**Aim of the task**
Find the line with "Where should I click to: Open" in the records below, then please transcribe it and every later line exactly, omitting the pictures and adding nothing.

**Task data**
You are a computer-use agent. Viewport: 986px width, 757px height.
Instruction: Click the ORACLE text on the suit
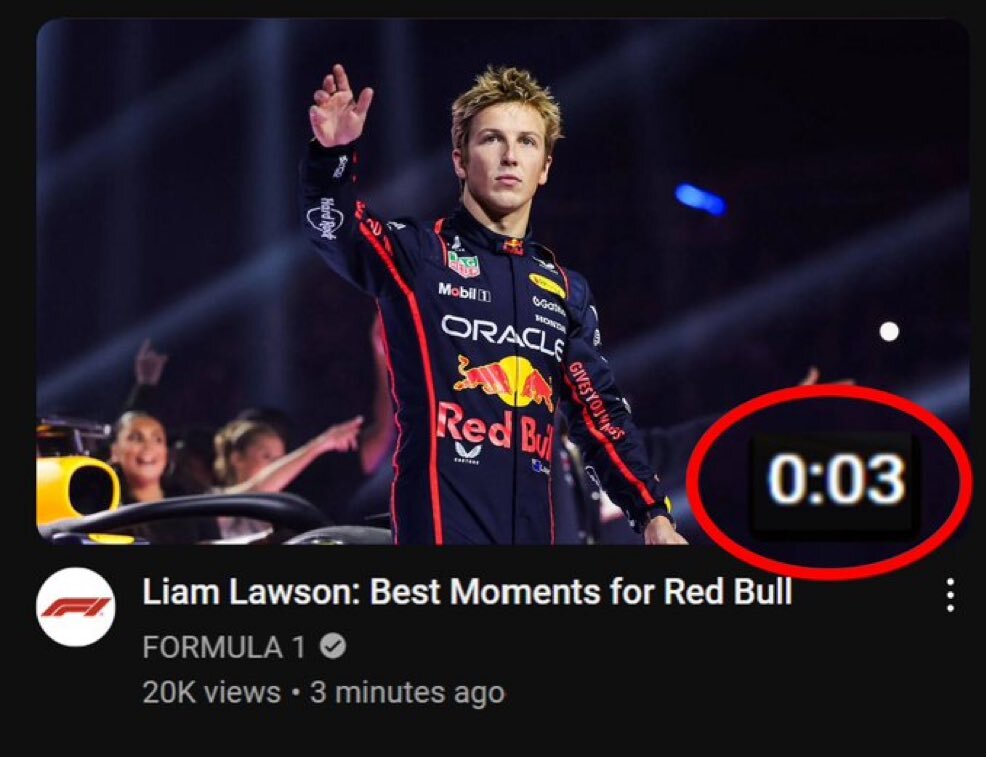click(502, 335)
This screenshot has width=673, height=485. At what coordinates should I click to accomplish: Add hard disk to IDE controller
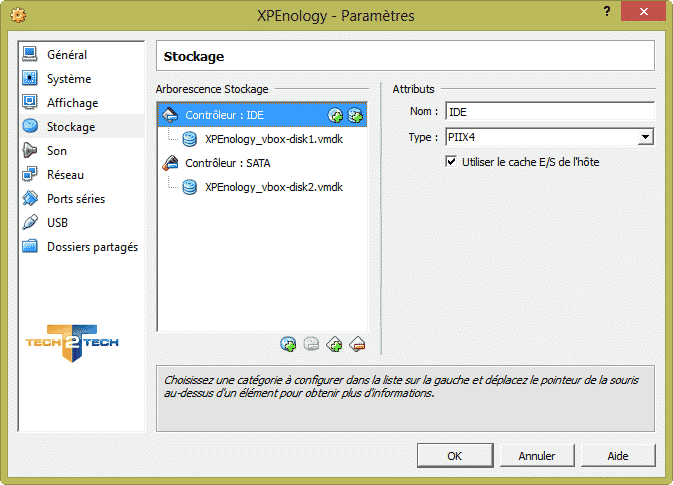pos(355,115)
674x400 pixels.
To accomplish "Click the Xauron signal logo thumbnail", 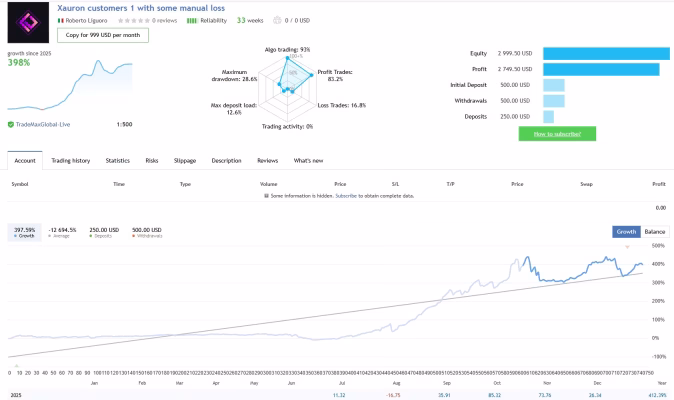I will [28, 22].
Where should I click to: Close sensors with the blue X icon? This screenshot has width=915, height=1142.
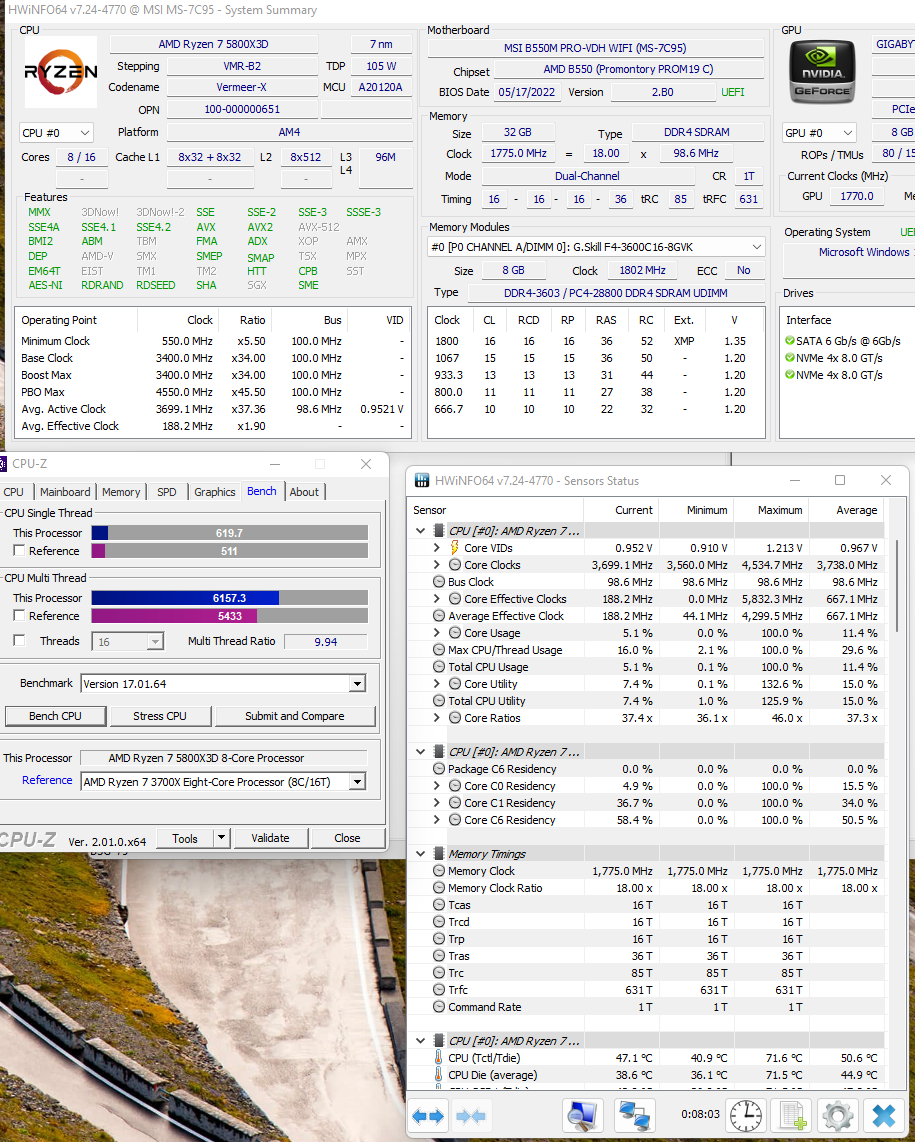pyautogui.click(x=883, y=1114)
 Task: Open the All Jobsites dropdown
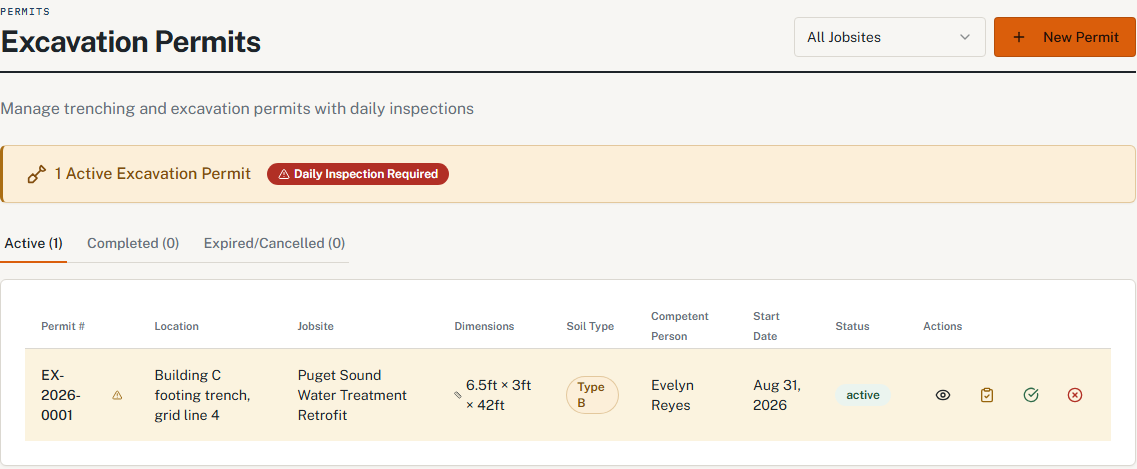coord(890,37)
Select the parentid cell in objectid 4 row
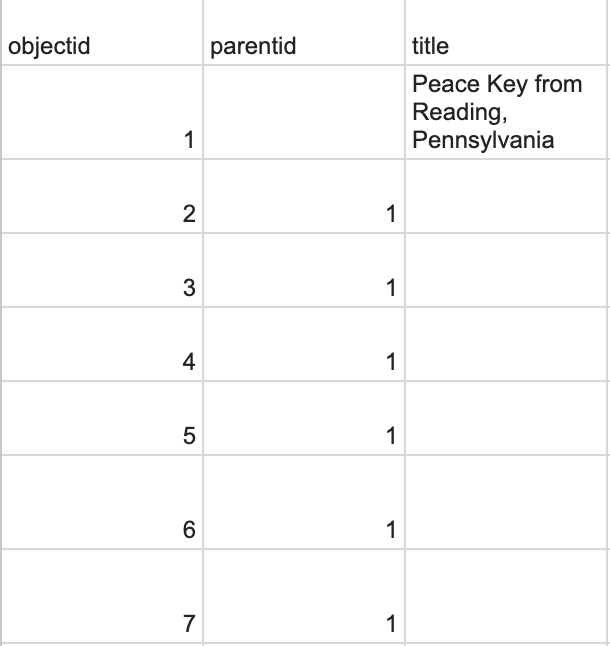This screenshot has height=646, width=610. 303,344
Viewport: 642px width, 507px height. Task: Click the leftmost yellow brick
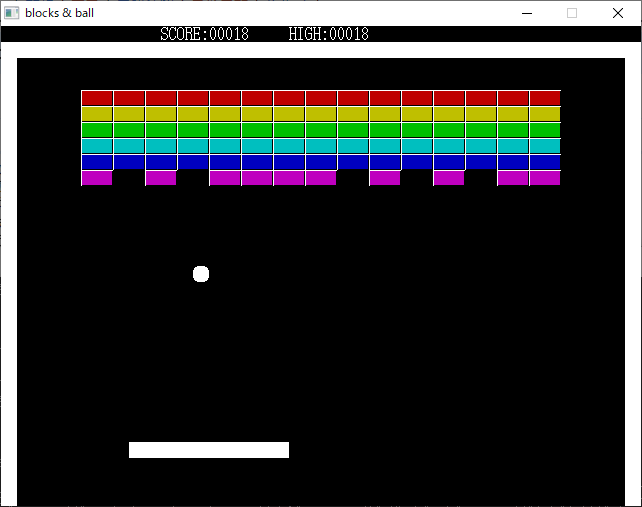click(97, 114)

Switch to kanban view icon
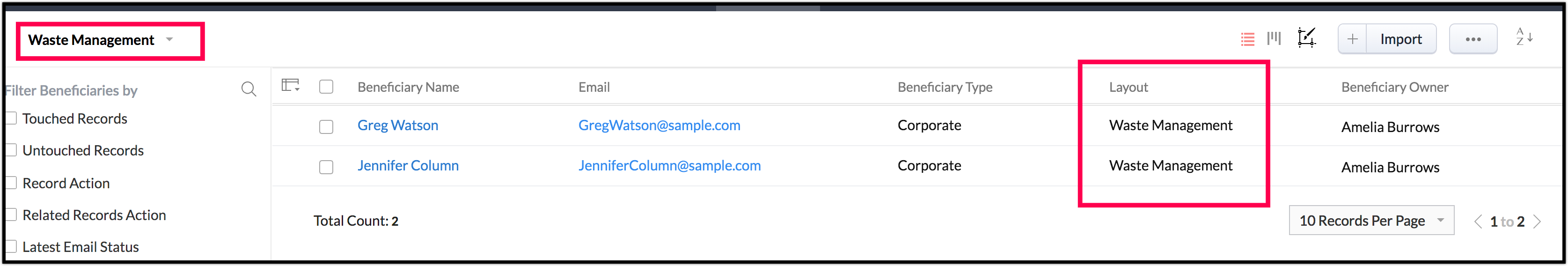click(x=1274, y=39)
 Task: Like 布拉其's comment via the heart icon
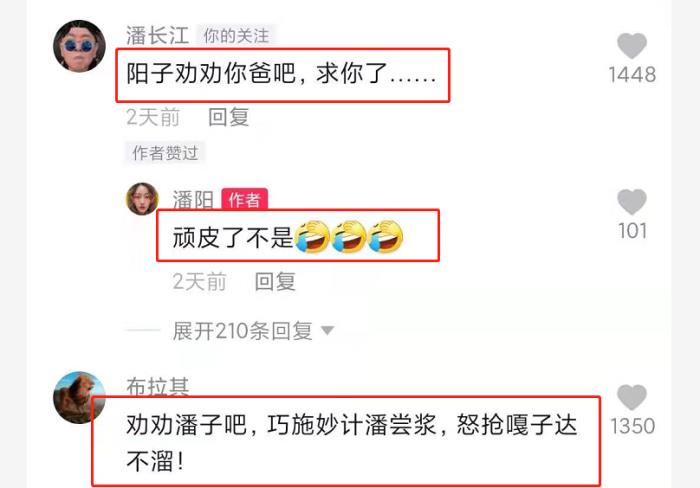tap(632, 397)
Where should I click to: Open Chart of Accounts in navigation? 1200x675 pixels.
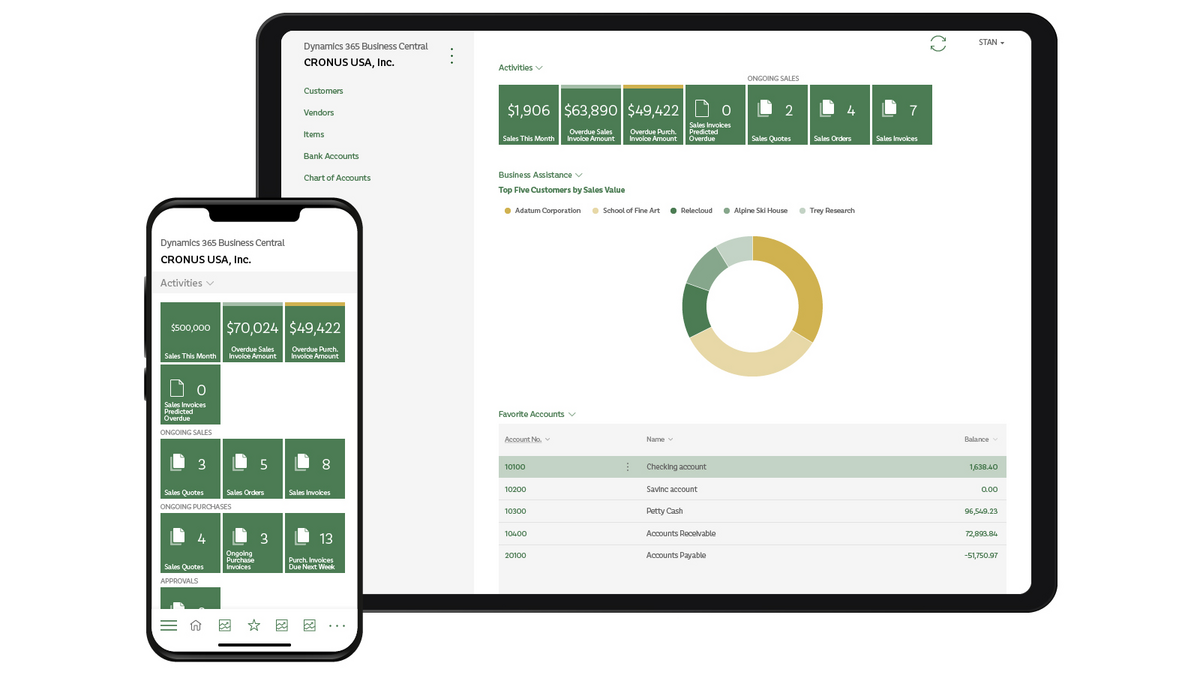(337, 178)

**Worked solution**
Where should I click to: Open Chart of Accounts in navigation? 1200x675 pixels.
(337, 178)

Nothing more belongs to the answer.